DATASET EXTRACT:
--- --- ---
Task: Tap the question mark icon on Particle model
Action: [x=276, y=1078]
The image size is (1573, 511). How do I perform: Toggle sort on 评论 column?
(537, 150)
--- --- ---
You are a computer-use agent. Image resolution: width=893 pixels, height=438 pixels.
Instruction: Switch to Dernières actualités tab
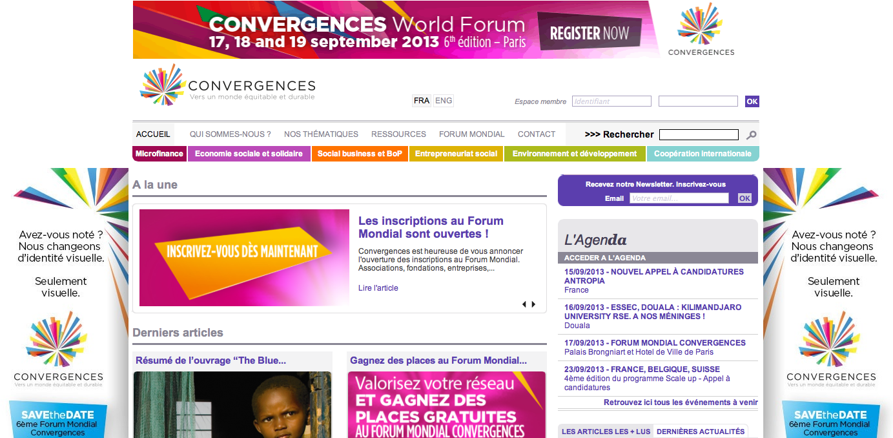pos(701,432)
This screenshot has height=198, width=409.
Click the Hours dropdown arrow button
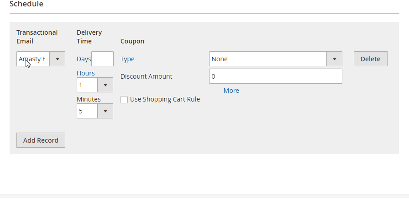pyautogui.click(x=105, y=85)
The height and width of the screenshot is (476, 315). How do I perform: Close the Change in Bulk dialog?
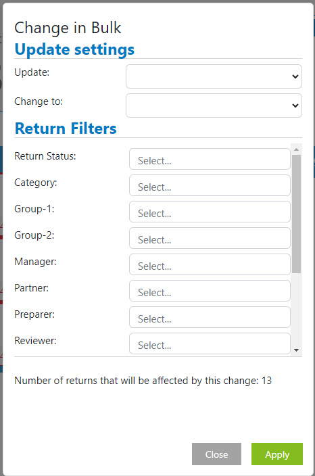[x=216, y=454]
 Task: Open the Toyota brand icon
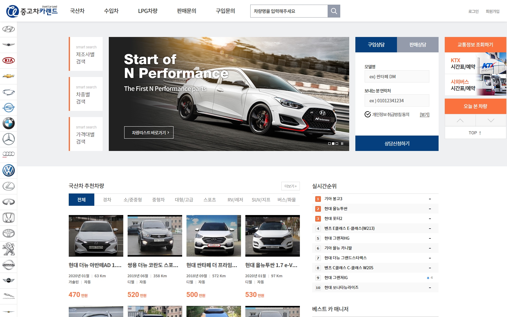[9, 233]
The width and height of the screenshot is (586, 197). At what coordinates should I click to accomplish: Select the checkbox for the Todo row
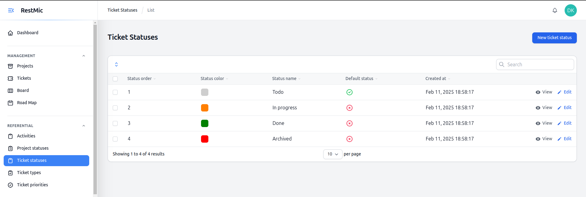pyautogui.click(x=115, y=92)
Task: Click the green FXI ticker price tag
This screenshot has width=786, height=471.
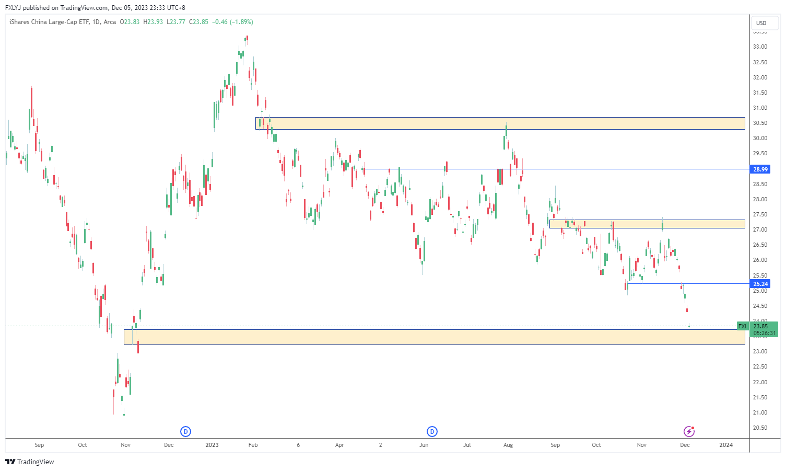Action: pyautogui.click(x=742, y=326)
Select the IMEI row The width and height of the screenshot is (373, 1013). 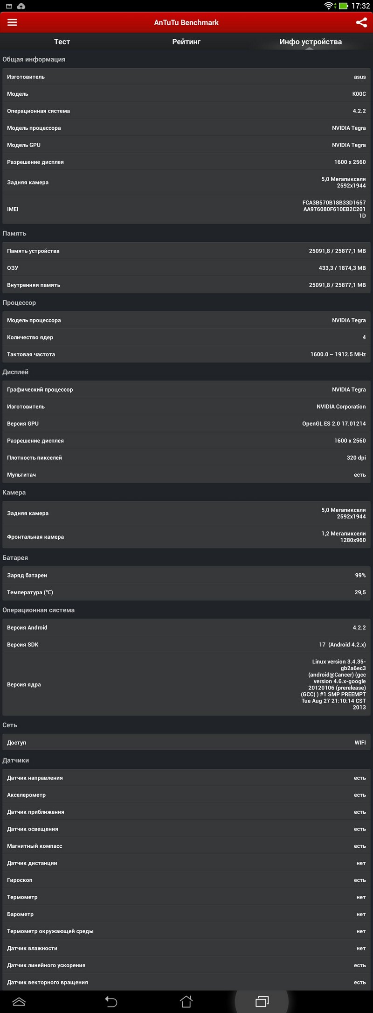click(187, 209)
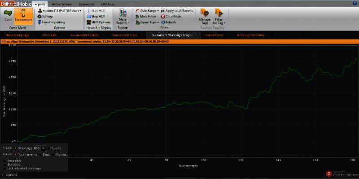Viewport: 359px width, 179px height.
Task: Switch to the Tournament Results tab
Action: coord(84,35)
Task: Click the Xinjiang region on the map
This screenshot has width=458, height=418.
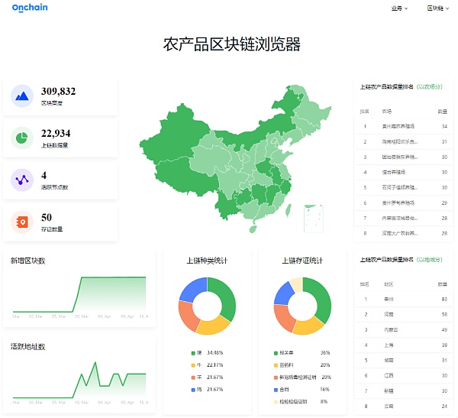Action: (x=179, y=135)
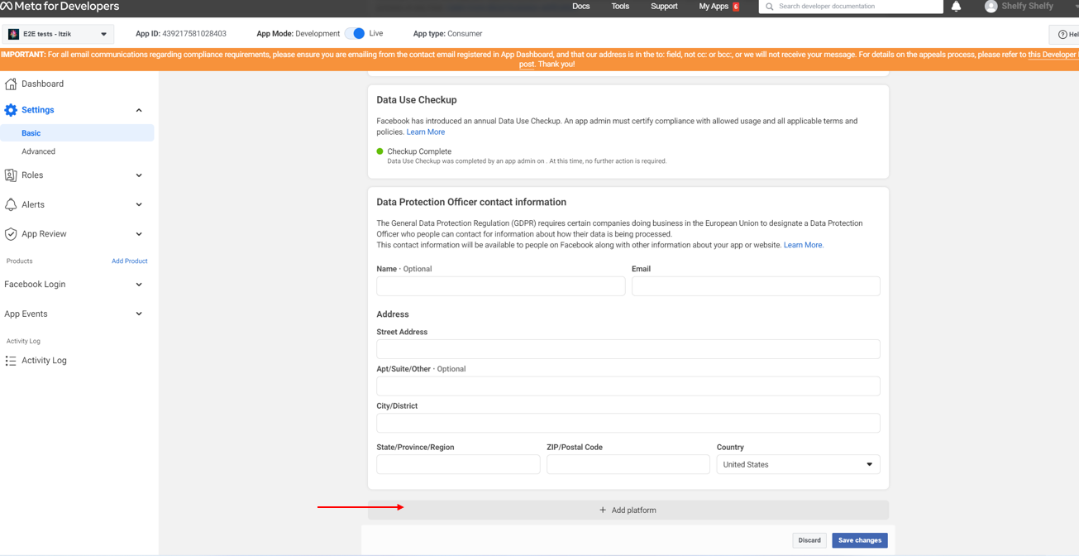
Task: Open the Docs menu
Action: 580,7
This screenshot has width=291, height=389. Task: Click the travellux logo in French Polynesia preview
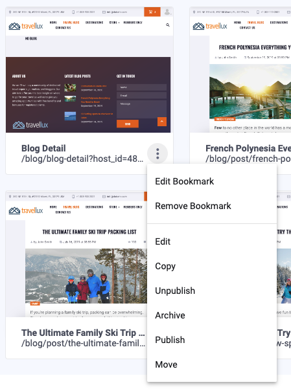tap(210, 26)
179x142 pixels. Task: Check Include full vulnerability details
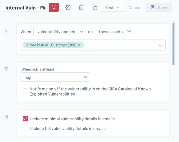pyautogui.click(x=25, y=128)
--- --- ---
WHAT THE TASK REQUIRES:
Every line above in the stretch from the one with "This screenshot has height=198, width=409." through the one with "Task: Click the green FXI ticker price tag" is to be transcribed exactly, ends included. No picture is copied.

RESPONSE AREA:
This screenshot has height=198, width=409.
Click the Hours dropdown arrow button
pyautogui.click(x=105, y=85)
The height and width of the screenshot is (476, 315). How do I perform: Close the Change in Bulk dialog?
[x=216, y=454]
 Task: Open the Toyota brand icon
[9, 233]
The width and height of the screenshot is (586, 197). At what coordinates should I click to accomplish: Select the checkbox for the Todo row
pyautogui.click(x=115, y=92)
Task: Click the green FXI ticker price tag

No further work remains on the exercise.